Re: Performance of cross join vs block join

Mikhail Khludnev Fri, 12 Jul 2013 11:43:26 -0700

Hello Roman,

Thanks for your interest. I briefly looked on your approach, and I'm really
interested in your numbers.


Here is the trivial code, I'd rather prefer rely on your testing framework,
and can provide you a version of Solr 4.2 with SOLR-3076 applied. Do you
need it?
https://github.com/m-khl/join-tester

What you are saying about benchmark representativeness definitely makes
sense. I didn't try to establish a complete absolutely representative
benchmark. Just wanted to have rough numbers, related for my usecase,
certainly. I'm from eCommerce, that volume was enough for me.

What I didn't get is, 'not the block joins, because these cannot be used for
citation data - we cannot reasonably index them into one segment'. Usually,
there is no problem with blocks in multi segment index, block definitely
can't span across segments. Anyway, please elaborate.
One of block join benefits is an ability to hit only the first matched
child in group, and jump over followings. It doesn't applicable in general,
but get huge gain some times.


On Fri, Jul 12, 2013 at 8:29 PM, Roman Chyla <roman.ch...@gmail.com> wrote:

> Hi Mikhail,
> I have commented on your blog, but it seems I have done st wrong, as the
> comment is not there. Would it be possible to share the test setup
> (script)?

__Complete the following__
1) In the forum message, which version of Solr does the writer offer to provide with SOLR-3076 applied?
2) Repeat the forum message word for word, starting at "Thanks for your" and ending at "enough for me.".

[Stored dataset items]
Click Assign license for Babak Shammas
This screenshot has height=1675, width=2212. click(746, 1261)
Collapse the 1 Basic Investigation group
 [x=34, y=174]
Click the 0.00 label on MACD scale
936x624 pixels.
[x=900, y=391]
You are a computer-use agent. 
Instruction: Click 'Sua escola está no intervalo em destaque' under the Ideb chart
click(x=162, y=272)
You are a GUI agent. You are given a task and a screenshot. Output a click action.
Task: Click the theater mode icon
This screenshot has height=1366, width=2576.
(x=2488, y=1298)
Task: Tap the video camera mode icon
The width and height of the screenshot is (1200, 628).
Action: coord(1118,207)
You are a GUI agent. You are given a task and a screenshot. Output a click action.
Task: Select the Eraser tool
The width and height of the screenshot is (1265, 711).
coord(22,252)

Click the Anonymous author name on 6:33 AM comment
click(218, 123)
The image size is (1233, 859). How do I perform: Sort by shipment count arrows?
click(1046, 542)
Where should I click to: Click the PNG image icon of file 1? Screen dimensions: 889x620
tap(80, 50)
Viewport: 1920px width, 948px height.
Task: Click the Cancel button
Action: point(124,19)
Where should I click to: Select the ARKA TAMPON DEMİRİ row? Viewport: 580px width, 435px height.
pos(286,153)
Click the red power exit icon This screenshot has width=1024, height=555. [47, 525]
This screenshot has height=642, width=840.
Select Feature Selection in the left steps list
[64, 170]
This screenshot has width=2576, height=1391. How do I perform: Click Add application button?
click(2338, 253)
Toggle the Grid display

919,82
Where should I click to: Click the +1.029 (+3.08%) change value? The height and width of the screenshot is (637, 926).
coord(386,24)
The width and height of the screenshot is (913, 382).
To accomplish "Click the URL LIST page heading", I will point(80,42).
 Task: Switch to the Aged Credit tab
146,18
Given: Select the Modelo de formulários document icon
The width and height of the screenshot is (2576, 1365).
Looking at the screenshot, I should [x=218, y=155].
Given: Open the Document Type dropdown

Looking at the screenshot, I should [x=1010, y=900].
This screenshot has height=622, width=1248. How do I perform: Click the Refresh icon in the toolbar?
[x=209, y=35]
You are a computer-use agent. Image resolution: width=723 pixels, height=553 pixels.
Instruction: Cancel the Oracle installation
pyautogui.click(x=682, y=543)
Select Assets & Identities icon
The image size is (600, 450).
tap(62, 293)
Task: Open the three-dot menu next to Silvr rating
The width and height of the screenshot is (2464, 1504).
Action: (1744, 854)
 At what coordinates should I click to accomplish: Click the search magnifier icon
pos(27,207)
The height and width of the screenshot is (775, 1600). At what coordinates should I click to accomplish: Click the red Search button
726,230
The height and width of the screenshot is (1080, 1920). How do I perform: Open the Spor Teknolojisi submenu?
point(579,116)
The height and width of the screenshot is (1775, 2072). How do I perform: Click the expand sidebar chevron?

__Answers provided__
1) Solr 4.2

2)
Thanks for your interest. I briefly looked on your approach, and I'm really
interested in your numbers.


Here is the trivial code, I'd rather prefer rely on your testing framework,
and can provide you a version of Solr 4.2 with SOLR-3076 applied. Do you
need it?
https://github.com/m-khl/join-tester

What you are saying about benchmark representativeness definitely makes
sense. I didn't try to establish a complete absolutely representative
benchmark. Just wanted to have rough numbers, related for my usecase,
certainly. I'm from eCommerce, that volume was enough for me.